The history of hobos in the United States is actually quite fascinating. Check out the English WikiPedia article for “Hobo” for a sampling. My older daughter was introduced to the history of hobos via the American Girl movie, “Kit Kittredge,” last year. I found the following symbols on this sign today both amusing and interesting despite my limited background knowledge about U.S. hobos.
These people are rich
Kind woman lives here. Tell a pitiful story
Police here frown on hobos
I never remember studying hobos in history class, either in high school college. Yet apparently, a fair number of people in the 1940s and 1050s idealized the life of a hobo as a carefree existence which might be preferable to the responsibilities and predictable routines of a more civilized life. The history of hobos certainly could provide material for some interesting and colorful digital stories!
The existence and history of hobos is quite real and serious, but our discussions today of hobos also made me think of John Hodgman (known to many as “PC” in Apple’s “Get a Mac” advertising campaign) and his hilarious spoofs of hobo history. I first heard a sampling of John sharing this “history remix” in an interview he shared on NPR several years ago. (“The (Wacky) World According to John Hodgman” from September 2006.) This evening Googling around for a YouTube version, I did find this clever and amusing 7 min, 45 sec version of “Hobo Matters” by John Hodgman, created in a parody style of the PBS series “American Experience.”

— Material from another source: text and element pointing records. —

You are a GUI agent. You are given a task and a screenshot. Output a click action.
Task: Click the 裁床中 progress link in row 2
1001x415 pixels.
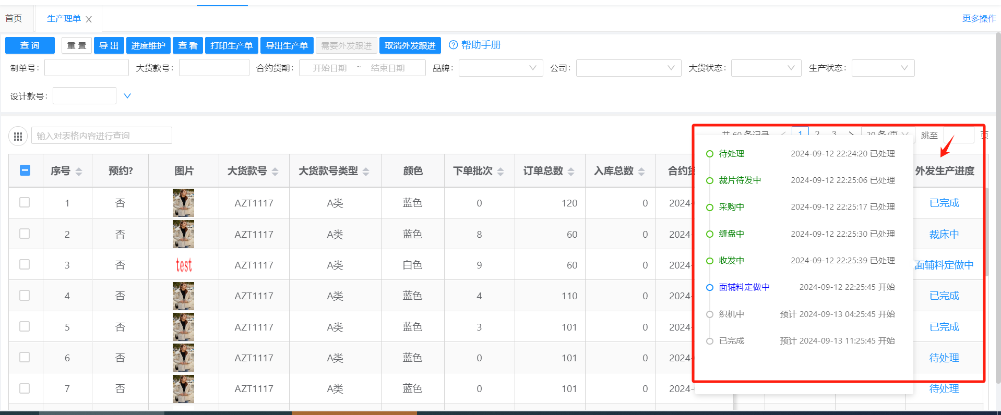(944, 234)
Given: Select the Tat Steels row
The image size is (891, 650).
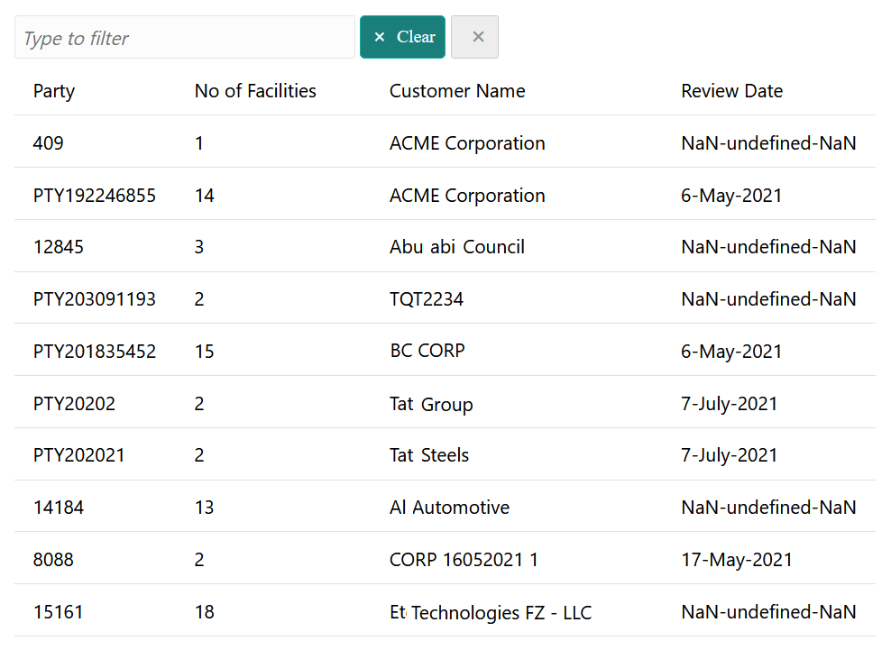Looking at the screenshot, I should point(429,455).
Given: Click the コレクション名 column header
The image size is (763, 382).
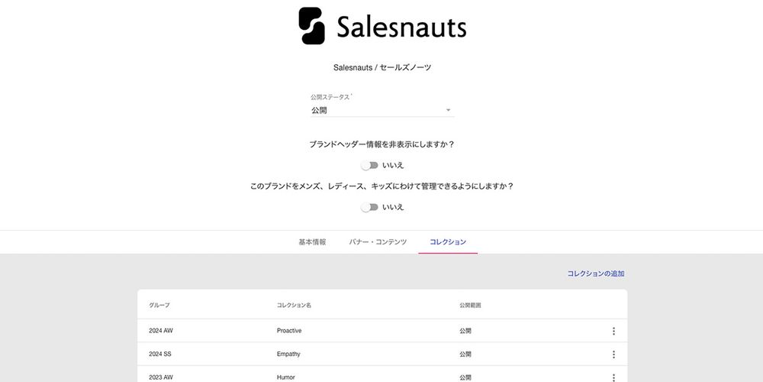Looking at the screenshot, I should coord(294,306).
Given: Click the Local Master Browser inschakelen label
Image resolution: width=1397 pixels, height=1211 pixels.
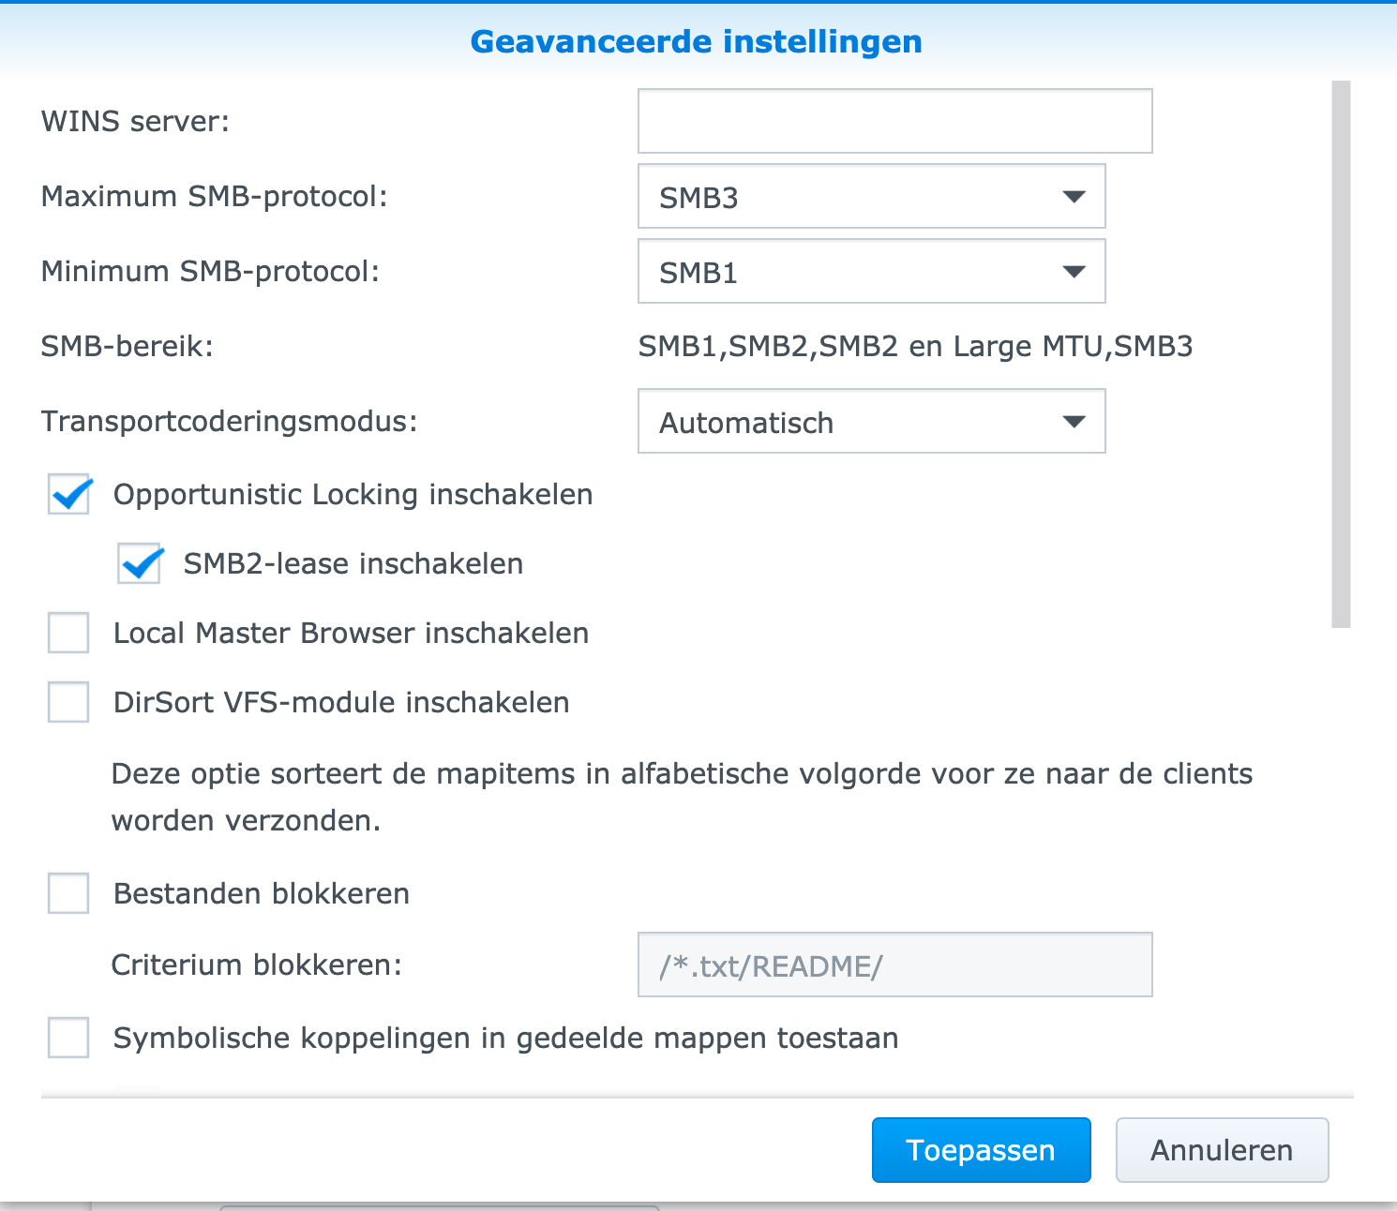Looking at the screenshot, I should point(351,634).
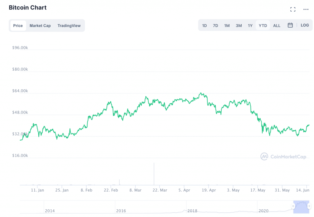The image size is (314, 217).
Task: Click the 2018 area in timeline navigator
Action: 192,211
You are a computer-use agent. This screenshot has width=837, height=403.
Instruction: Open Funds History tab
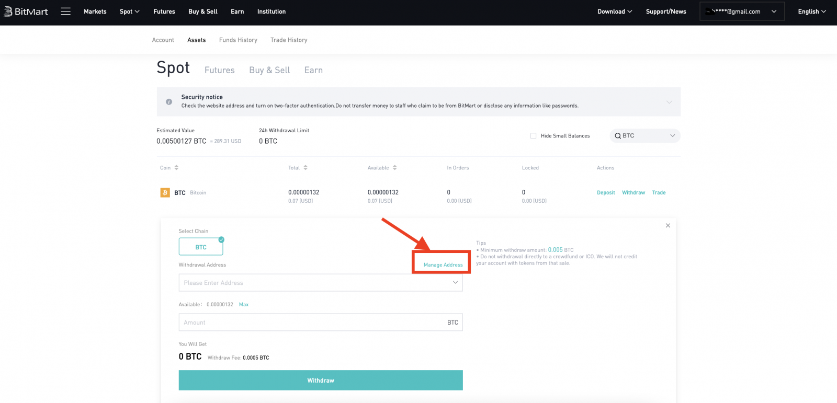[x=238, y=40]
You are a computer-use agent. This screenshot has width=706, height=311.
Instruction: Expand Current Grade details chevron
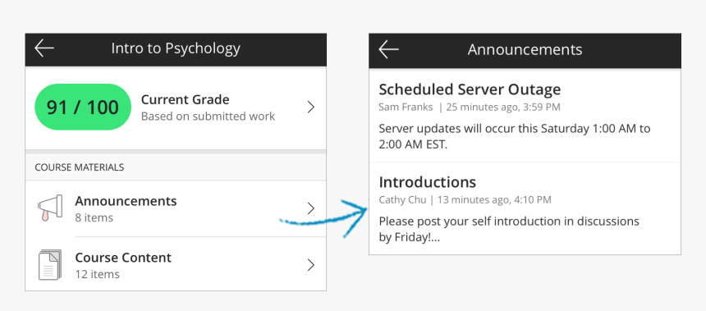pos(310,107)
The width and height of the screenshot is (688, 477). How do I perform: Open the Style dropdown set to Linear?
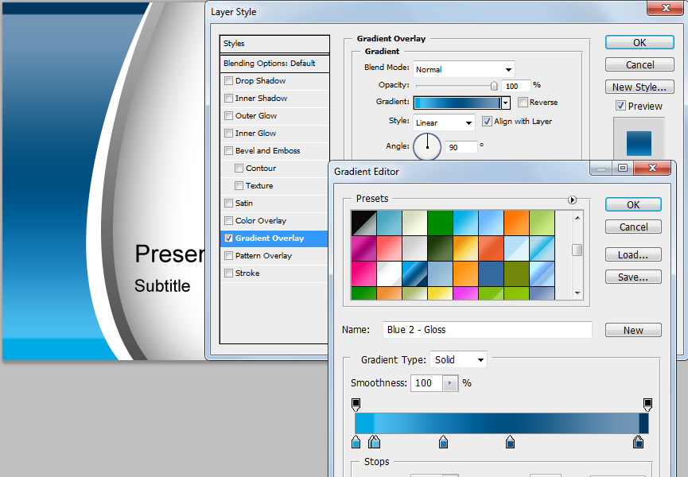443,122
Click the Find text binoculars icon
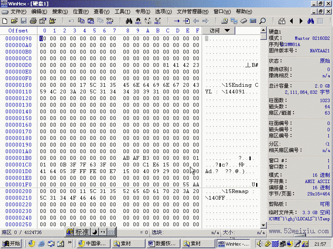 tap(128, 21)
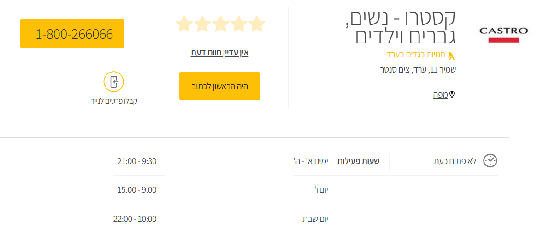Click the clock icon next to לא פתוח כעת
549x238 pixels.
tap(490, 161)
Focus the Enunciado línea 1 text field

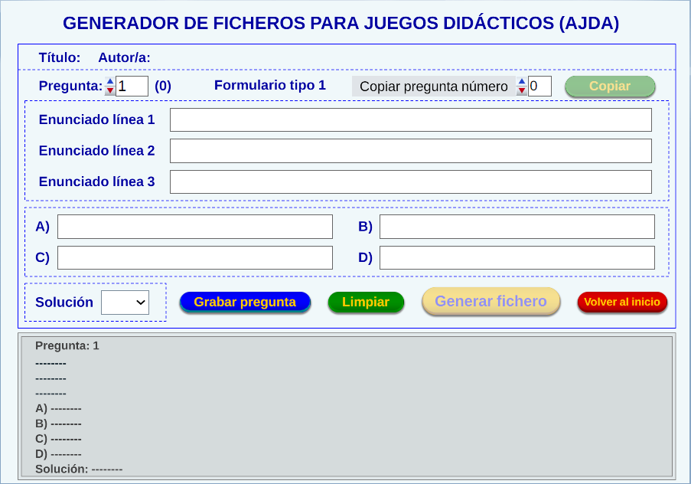click(x=410, y=120)
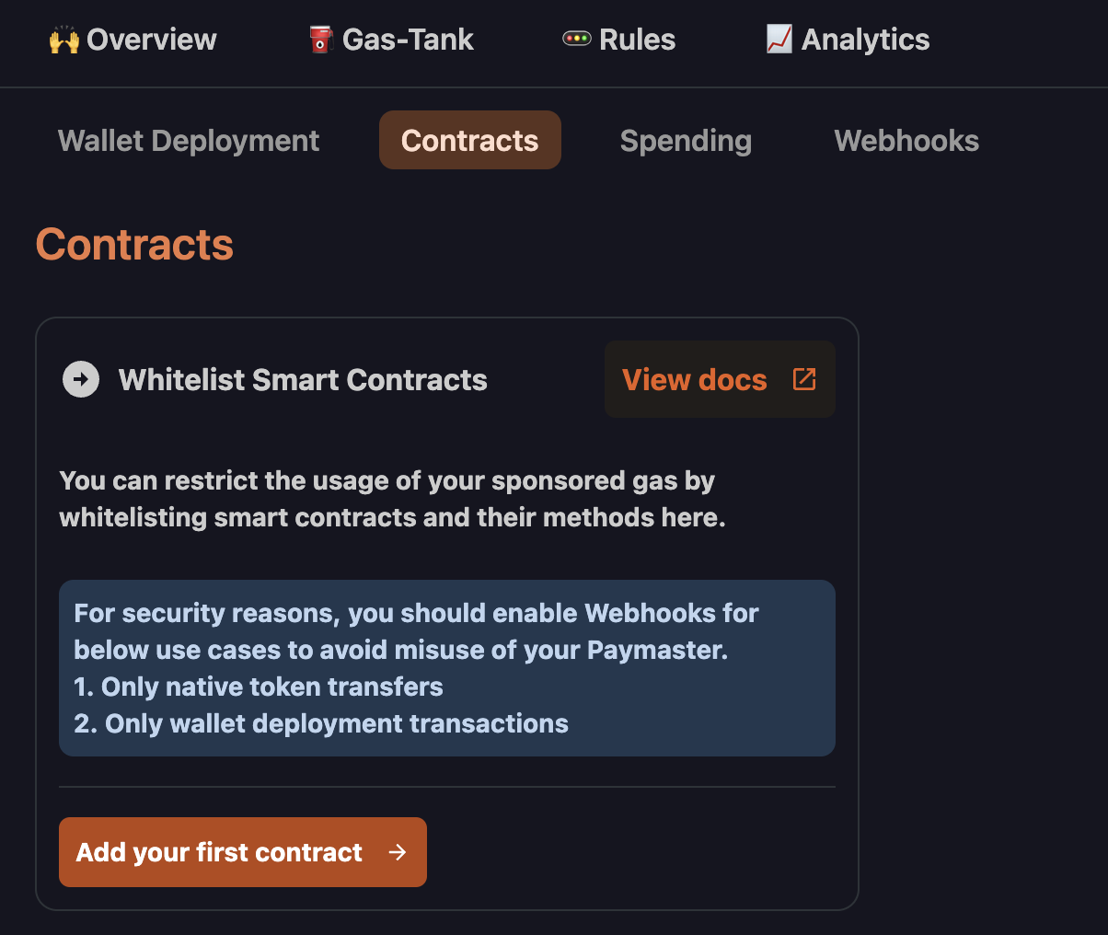This screenshot has width=1108, height=935.
Task: Select the Wallet Deployment sub-tab
Action: click(x=189, y=141)
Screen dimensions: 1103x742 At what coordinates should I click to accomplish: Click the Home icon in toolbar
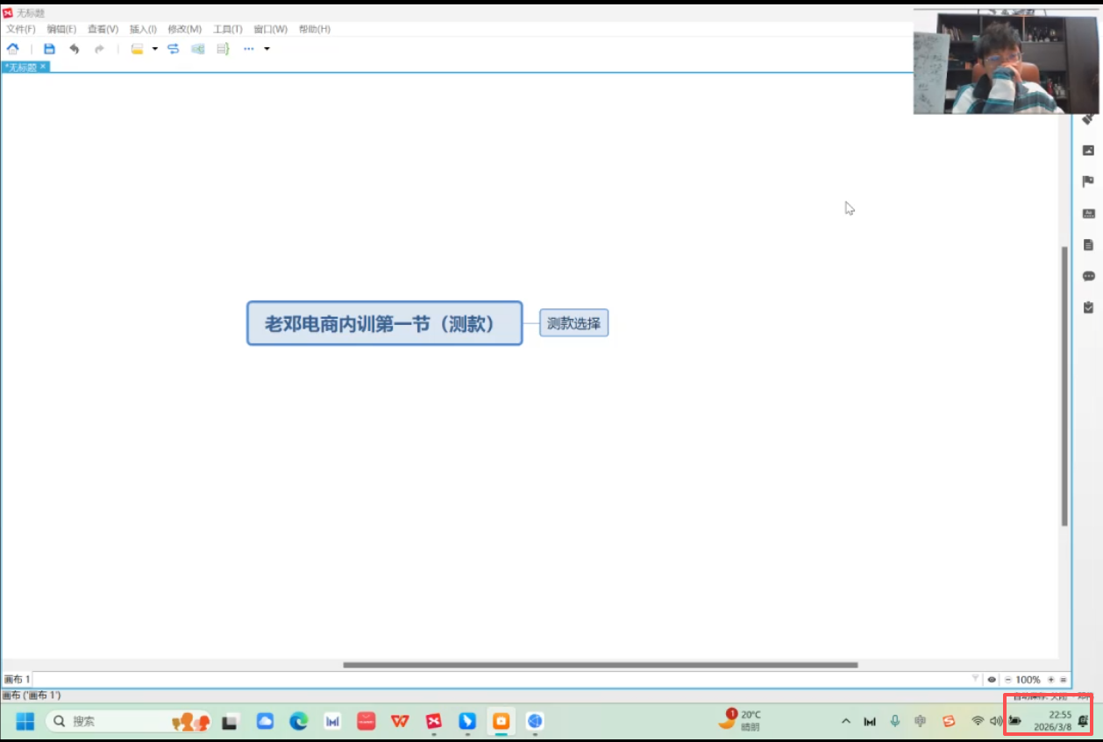tap(12, 49)
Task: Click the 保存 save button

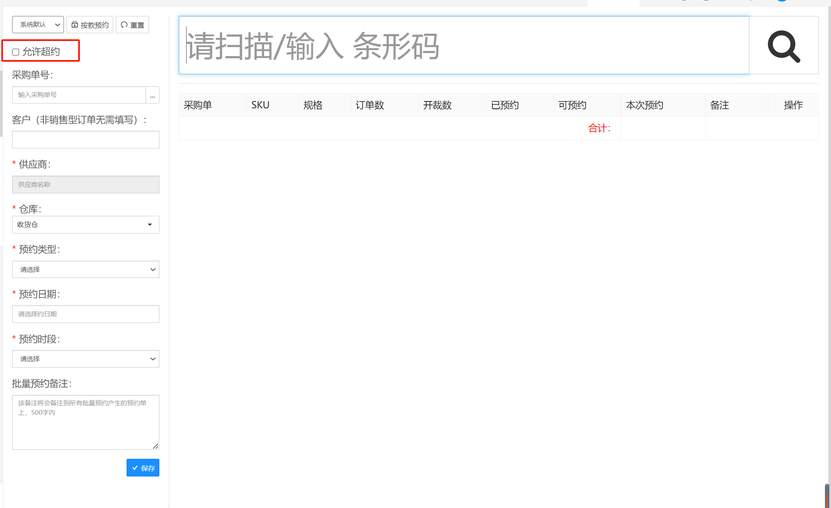Action: [143, 468]
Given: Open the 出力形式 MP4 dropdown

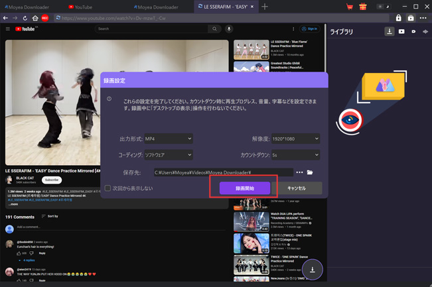Looking at the screenshot, I should (169, 139).
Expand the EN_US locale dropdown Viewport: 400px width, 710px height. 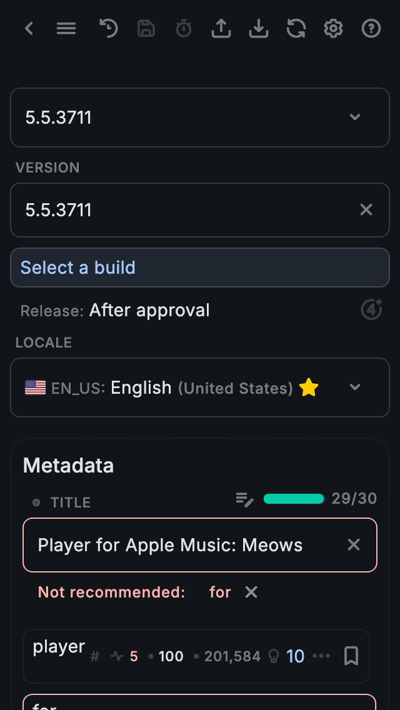point(355,387)
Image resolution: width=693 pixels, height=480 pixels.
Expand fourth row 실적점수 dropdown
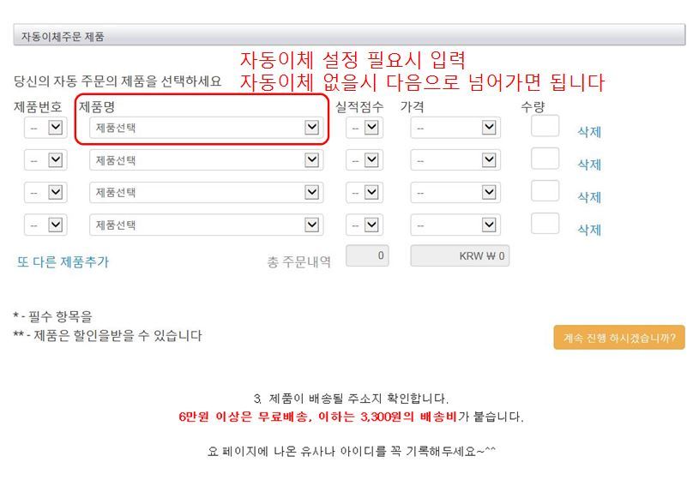click(365, 225)
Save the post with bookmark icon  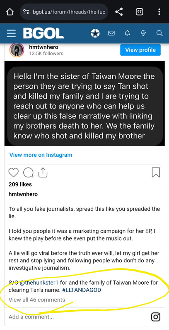[156, 172]
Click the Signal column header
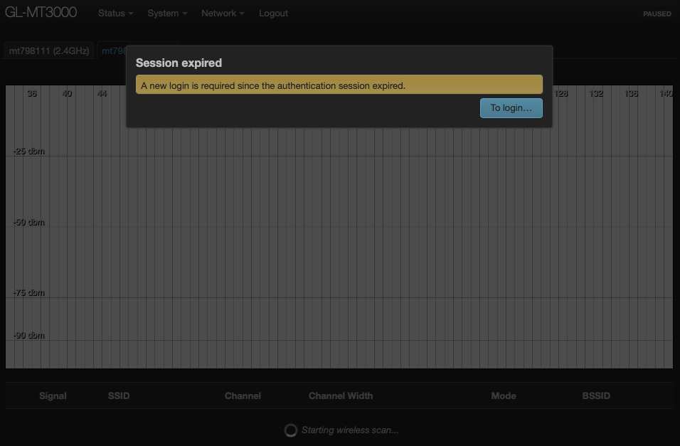Image resolution: width=680 pixels, height=446 pixels. click(x=53, y=395)
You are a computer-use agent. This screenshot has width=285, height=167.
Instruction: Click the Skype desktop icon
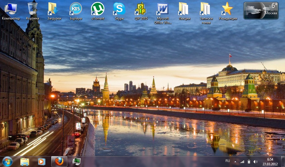coord(119,9)
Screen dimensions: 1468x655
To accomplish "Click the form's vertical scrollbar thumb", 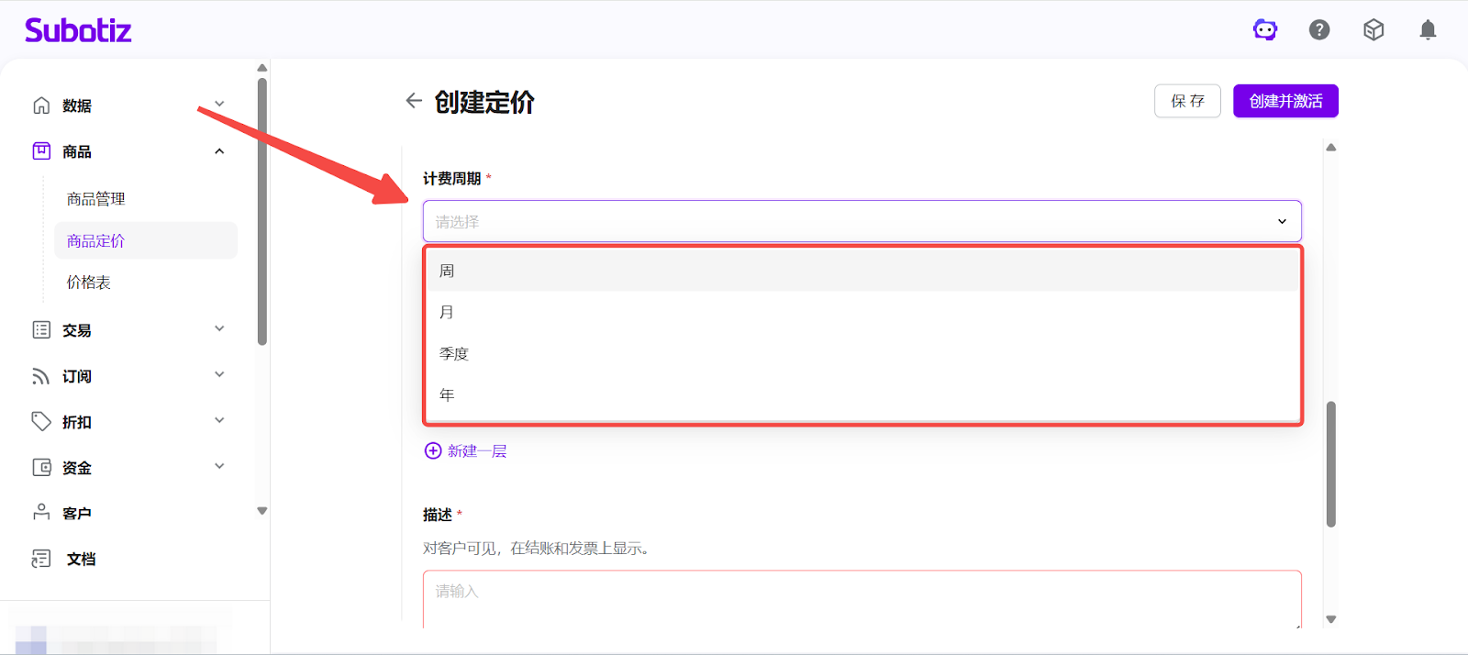I will pos(1331,464).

This would be an interesting video to watch with students studying the Great Depression, and dissect the actual history from the created / parodied history. According to the hobo sign and symbol reference guide we saw today, John Hodgman is correct when he relates in his monolog that a picture of a cat means “a kind lady lives here.”
We should be more critical of John’s claim that “intersecting circles meant the local sheriff carried throwing stars” or his memory of “President Hoover’s pronouncement from his hover yacht in the Caspian sea” during the onset of the Great Depression.